On another point, sometimes children are put on G&T registers because they are genuinely G&T, sometimes just because they are hyper-keen and vocal in class, or confident, or have parents who enquire a lot and the teacher knows it would placate the parents. Although that's not how G&T should work, in practice that's how many teachers use it.
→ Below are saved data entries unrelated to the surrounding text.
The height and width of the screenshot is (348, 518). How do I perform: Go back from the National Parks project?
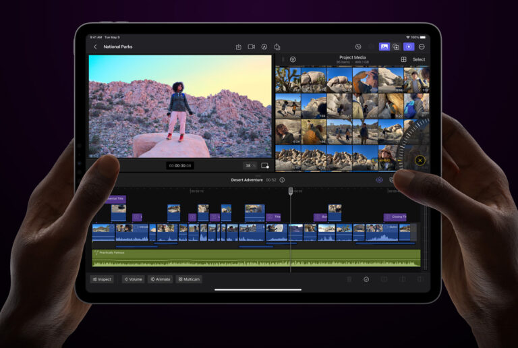coord(95,47)
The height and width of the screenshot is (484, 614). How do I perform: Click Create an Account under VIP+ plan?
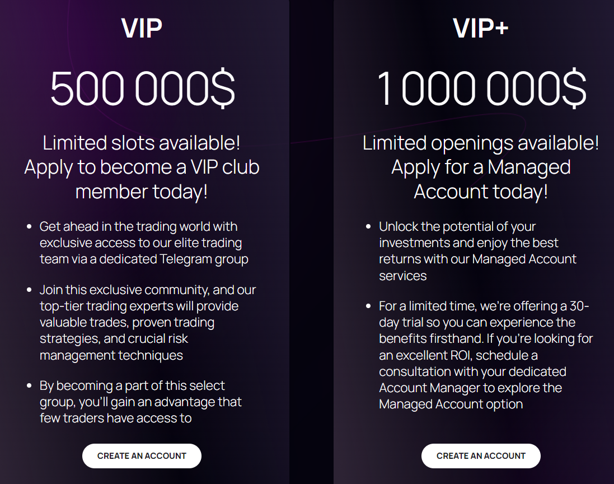coord(481,456)
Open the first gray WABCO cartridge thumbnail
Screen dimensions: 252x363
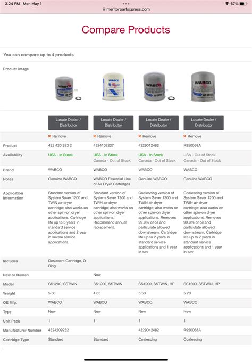(x=68, y=89)
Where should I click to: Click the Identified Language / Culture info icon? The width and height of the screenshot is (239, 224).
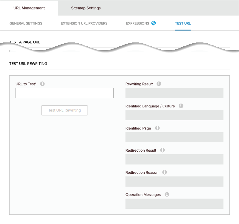[181, 106]
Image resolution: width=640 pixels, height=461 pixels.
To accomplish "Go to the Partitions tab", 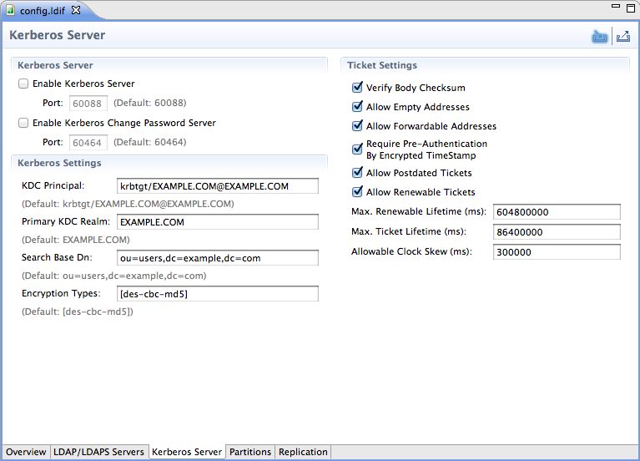I will point(250,452).
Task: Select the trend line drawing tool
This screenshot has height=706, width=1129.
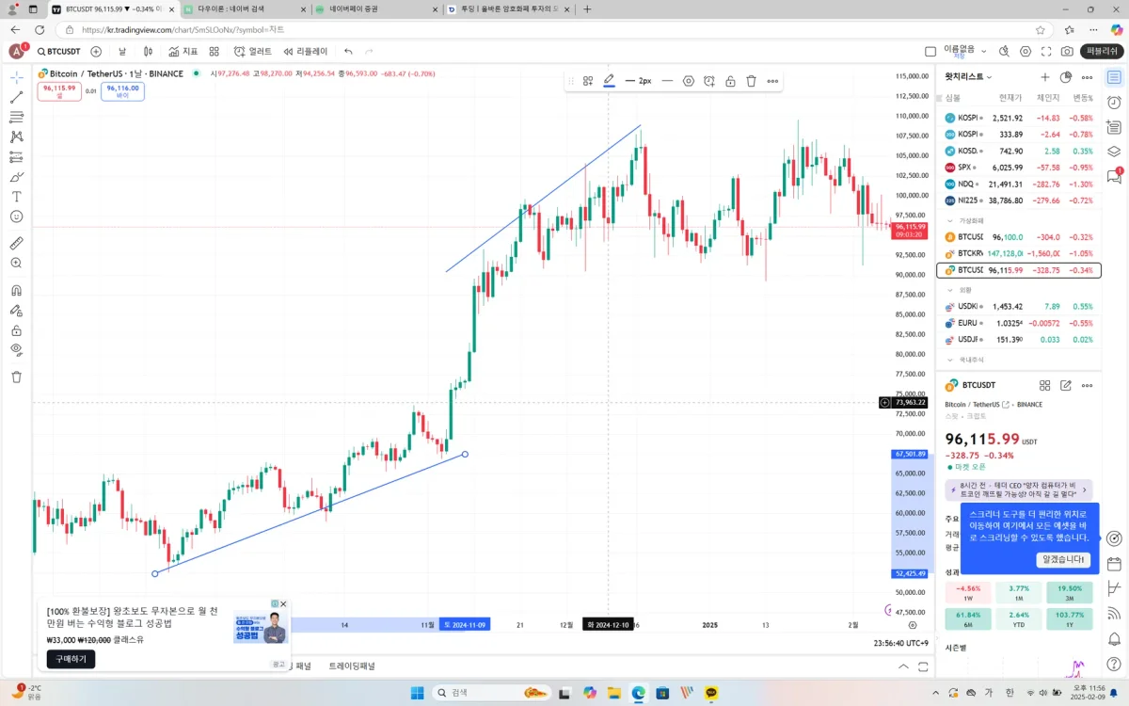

It often gives the child opportunities to go off timetable and to a whole day or visit focussing on that particular subject, so it's good to have the parents children who are most chuffed about it involved.

prettyfly1 · 28/02/2010 18:05

yabvu and jealous - you asked you nutter - her kid is doing well and she is proud - how very dare she.

Jajas · 28/02/2010 18:20

This reply has been deleted

Message withdrawn at poster's request.

prettyfly1 · 28/02/2010 18:42

oh lord how very "british" - no dont express an opinion, dont praise your child, dont talk about yourself, dont say anything at all ever - even when asked - just in case the other person is only pretending to want to know - which of course they are as why would anyone care about you and your childs acheivements. #

BAH!

MaisietheMorningsideCat · 28/02/2010 18:49

Which is why I am very glad we don't have this G and T nonsense in Scotland...there are enough parents who feel it is their moral duty to bore you rigid with tales of how many lengths Johnny swam at the weekend, or what reading group Jane is in without also having to listen to yawnarama tales of how they are on the G and T register.

Perhaps it's because I'm a 40 year old battle weary mother of 3 that other people's children (apart from those of my close friends or relatives) really don't interest me to the extent that I care about how far they can swim, or what reading book they are on. I can't understand why any parent would actually think I do

So - for those of you who think "how is your DC" is an invitation to launch into a long winded explanation of everything that he/she has achieved in the last fortnight, it's not. It requires a quick, "fine thanks, and yours?"